Okay /3/. This is my first thread here. How do you prefer making facial rig? With shape keys or with bones? I still cant decide. http://www.strawpoll.me/11550606
Shit thread. The correct answer is both.
>>539897
Yea, from what I understand, You use both. No?
>>539891
Personally I use bones, but that's because it's for a homemade project with a custom engine that doesn't support shape keys yet.
An advantage of bone rigs is you can share the animations or expressions if you rig all the faces the same way.
Also it kinda depends on what you like more, sculpting or scripting.
>>539891
Both. You use bones and supplement the eay they deform the face using shapekeys. For example an eyebrow bone may not have weights associated with it, but it's used to drive 1 or more shapekeys to get all the expressions right. Having facial controls on the face also makes it easier to animate.
>>539891
I am using Blender professionally in combination with Unity on a daily basis.
Blender doesn't save shapekey information into animations clips when you export a model as an fbx file.

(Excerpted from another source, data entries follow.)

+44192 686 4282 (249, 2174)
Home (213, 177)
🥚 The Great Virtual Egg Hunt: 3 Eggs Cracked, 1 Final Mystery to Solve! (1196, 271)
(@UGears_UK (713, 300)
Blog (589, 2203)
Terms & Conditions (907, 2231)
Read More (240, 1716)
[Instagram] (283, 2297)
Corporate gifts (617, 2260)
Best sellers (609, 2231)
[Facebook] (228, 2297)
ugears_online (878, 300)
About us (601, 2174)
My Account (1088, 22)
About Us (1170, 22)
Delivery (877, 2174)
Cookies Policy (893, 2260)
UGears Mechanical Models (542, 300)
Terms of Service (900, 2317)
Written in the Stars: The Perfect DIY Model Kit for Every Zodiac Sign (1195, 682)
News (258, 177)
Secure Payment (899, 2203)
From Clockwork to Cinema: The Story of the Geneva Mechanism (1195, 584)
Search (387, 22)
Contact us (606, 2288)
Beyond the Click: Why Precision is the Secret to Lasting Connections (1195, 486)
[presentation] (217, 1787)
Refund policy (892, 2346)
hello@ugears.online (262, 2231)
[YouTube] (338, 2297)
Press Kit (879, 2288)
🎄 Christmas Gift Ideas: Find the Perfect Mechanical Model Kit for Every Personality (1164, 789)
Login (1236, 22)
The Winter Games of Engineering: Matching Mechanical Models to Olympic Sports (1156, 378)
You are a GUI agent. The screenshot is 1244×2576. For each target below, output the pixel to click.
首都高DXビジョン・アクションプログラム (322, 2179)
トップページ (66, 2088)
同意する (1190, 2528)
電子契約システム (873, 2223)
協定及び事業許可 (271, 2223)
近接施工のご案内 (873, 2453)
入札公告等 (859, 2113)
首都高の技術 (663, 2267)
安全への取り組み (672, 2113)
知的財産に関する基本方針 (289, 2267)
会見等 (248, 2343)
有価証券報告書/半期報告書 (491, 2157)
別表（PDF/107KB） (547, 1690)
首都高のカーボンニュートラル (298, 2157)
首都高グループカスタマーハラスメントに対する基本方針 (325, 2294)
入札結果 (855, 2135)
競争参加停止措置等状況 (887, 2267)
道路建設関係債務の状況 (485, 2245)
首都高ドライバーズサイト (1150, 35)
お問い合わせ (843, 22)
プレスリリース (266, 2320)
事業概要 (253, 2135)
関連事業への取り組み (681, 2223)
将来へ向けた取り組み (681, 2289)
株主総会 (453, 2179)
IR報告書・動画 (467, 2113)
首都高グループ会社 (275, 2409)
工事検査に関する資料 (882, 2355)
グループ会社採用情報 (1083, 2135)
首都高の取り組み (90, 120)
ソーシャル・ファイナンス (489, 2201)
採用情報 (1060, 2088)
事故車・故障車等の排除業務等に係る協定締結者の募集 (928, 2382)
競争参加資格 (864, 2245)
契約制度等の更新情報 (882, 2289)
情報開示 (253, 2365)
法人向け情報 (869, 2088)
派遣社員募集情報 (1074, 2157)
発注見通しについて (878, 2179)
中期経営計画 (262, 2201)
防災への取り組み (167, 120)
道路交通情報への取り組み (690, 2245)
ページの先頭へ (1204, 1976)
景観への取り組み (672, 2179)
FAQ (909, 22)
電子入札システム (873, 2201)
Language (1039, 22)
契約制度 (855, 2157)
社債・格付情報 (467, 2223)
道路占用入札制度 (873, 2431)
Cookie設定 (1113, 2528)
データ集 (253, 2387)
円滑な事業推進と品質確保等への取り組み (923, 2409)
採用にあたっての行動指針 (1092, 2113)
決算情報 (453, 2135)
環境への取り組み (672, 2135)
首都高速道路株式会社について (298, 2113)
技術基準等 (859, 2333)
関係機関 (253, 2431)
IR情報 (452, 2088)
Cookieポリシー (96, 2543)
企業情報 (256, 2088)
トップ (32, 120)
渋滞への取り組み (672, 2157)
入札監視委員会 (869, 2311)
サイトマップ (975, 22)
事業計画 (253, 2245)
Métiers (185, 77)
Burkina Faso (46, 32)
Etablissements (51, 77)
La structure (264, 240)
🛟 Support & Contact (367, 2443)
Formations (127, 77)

Additionally, shape keys are much, much more heavy on performance than bone animations. So shape keys are not really an option for me as a game artist.
If you're producing pre-rendered CG animations, then use a clever combination of both. If you're making a game, try to stick with bones only.
Somebody correct me if I'm wrong.
Also, does anybody know how to properly weight paint faces with classic bones only? There are literally no tutorials on advanced face rigging on Youtube. Neither are there commercial tutorial DVDs that explain the process properly. In Blender you can have an endless number of bones, each with a full weight of 1.0, on a single vertex. That shit causes all sorts of problems when weight painting. How is a guy supposed to properly rig a mouth for example? I always end up with a huge clusterfuck of bone weights everywhere.
A nudge in the right direction would be much appreciated.